Eu me virei e corri enquanto enfiava meus dedos nos meus olhos. —Pare!! Sai daqui! Você não é real!
Sem ver para onde estava indo, mal dei três passos antes de mergulhar na terra e bater meu queixo no chão. Meus dentes se apertaram e arranhei a pele dos meus antebraços.
O pânico me segurou tão forte que não senti dor. Em vez disso, virei de costas, tentando fugir o mais rápido possível e desesperado para ver se a mulher sem olhos ainda me perseguia.
Quando me virei, tudo havia mudado.
A mulher, cuja cabeça e rosto foram triturados pelo corvo, ficou a alguns metros de mim, completamente intacta. Todos os traços de seus ferimentos se foram e ela estava me observando com os olhos castanhos e nublados. A preocupação estava gravada em seu rosto velho e enrugado.
— Você está bem?
— Não fale com ele, Eldra. Ele é o filho demônio.
— Ele te amaldiçoará. Volte se souber o que é bom para você.
As pessoas da cidade se reuniram a uma boa distância, ninguém ousando chegar tão perto quanto a mulher mais velha. Eles sussurraram, apontaram e continuaram tentando convencê-la a se afastar de mim.  Garoto demônio, eles me chamaram.
Eu ouvia isso desde que me lembrava. Mesmo do homem e da mulher que eu gostava de chamar de meus pais, às vezes. Eles me temiam porque eu era diferente. Eventualmente, eles decidiram que eu tinha mais problemas do que valia e me enviaram por conta própria.
— Você cortou os braços, criança. Venha agora, levante-se e eu ajudarei você a se limpar.

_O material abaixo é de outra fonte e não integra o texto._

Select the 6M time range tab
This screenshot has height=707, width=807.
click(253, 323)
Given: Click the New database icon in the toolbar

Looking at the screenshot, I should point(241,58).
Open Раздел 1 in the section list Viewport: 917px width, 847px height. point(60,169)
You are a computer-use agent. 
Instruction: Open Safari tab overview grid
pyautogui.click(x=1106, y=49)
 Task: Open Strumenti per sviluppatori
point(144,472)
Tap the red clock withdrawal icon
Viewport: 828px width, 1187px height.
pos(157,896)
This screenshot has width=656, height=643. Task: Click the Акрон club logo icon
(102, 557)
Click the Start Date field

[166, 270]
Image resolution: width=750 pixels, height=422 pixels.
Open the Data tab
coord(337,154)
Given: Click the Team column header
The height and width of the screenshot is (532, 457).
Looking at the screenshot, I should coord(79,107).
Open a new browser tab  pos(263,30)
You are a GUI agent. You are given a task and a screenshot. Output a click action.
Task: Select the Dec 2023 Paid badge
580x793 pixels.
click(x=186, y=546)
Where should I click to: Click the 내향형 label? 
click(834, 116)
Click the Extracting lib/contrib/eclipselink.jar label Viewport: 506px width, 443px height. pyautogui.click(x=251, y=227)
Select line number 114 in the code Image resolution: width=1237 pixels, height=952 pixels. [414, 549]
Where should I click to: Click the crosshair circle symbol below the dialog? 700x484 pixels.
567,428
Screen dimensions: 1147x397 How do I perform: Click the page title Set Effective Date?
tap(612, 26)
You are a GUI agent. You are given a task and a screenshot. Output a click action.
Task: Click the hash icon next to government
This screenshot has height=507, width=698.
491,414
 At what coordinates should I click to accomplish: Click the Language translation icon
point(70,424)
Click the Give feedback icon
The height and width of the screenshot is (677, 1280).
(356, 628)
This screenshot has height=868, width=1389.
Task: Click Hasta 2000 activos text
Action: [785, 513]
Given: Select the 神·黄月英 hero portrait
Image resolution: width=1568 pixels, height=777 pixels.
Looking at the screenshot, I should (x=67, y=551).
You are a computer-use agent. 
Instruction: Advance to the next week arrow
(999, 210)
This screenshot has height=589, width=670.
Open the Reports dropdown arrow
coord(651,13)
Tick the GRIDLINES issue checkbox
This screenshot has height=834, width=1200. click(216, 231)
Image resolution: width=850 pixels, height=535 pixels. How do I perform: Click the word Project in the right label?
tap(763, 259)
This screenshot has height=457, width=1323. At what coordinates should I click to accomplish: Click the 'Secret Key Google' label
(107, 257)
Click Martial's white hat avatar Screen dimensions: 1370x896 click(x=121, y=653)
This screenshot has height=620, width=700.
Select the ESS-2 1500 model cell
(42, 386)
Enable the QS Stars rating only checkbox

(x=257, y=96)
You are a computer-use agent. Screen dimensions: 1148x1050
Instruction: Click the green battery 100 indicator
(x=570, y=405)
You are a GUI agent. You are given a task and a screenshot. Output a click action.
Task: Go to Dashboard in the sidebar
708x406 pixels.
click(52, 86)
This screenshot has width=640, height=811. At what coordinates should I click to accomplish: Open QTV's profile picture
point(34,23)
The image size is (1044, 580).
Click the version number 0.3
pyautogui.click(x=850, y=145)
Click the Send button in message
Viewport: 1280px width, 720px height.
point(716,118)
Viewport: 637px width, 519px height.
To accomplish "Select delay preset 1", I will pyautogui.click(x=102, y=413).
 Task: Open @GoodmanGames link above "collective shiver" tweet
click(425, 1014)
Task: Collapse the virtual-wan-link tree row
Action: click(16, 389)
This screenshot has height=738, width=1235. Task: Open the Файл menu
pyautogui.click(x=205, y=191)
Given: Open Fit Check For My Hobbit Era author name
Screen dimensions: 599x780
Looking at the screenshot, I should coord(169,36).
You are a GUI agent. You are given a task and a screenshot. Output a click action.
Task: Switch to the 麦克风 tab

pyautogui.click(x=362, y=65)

Meus olhos voltaram da multidão reunida para a mulher que tinha o braço estendido, querendo me ajudar a ficar de pé.
—Pelos Deuses... não toque no garoto! —Um homem gritou atrás de um grupo de mulheres.
Com a boca aberta, procurei o corvo, antecipando seu retorno, mas sabendo que era apenas uma invenção da minha imaginação.
— Foi embora? —Minha voz quebrou quando as palavras caíram dos meus lábios. Eu disse isso mais como garantia para mim do que qualquer coisa, mas a velha inclinou a cabeça para o lado enquanto olhava para mim.
— Quem se foi, criança?
— O Corvo. Você não viu, viu?
— Nenhum criança. Não vi nenhum corvo.
A mulher se agachou, estendendo a mão para me tocar.
Instintivamente, eu me afastei mais um pouco e levantei minhas mãos para afastá-la.
— V-você não deveria me tocar. Eles estão certos. Eu sou ruim e o corvo que ele... ele era.... —Procurei o céu novamente.
— Deuses,— ela sussurrou quando sua mão foi para a boca e seus olhos saíram da cabeça. — Sua mão, criança.
Enfiei minha mão esquerda no peito e me levantei de volta.
— Um demônio, um necromante maligno, você vê, Eldra? O garoto te amaldiçoará se você chegar perto demais. Aconteceu com Salina e Marcus no inverno passado e Paldros antes disso.
— Eu não quis dizer também.
A velha, subitamente cautelosa, recuou para se juntar à multidão.
Sempre terminava assim. Por que eu não podia ser normal? Eu não pretendia espalhar o medo por todos os lados.
As pessoas da cidade reunidas continuaram gritando comigo e me chamando de nomes, de necrodemon a uma praga maligna e amaldiçoada sobre a vila. Eles cuspiram e jogaram pedras, mandando-me recuar em direção à floresta.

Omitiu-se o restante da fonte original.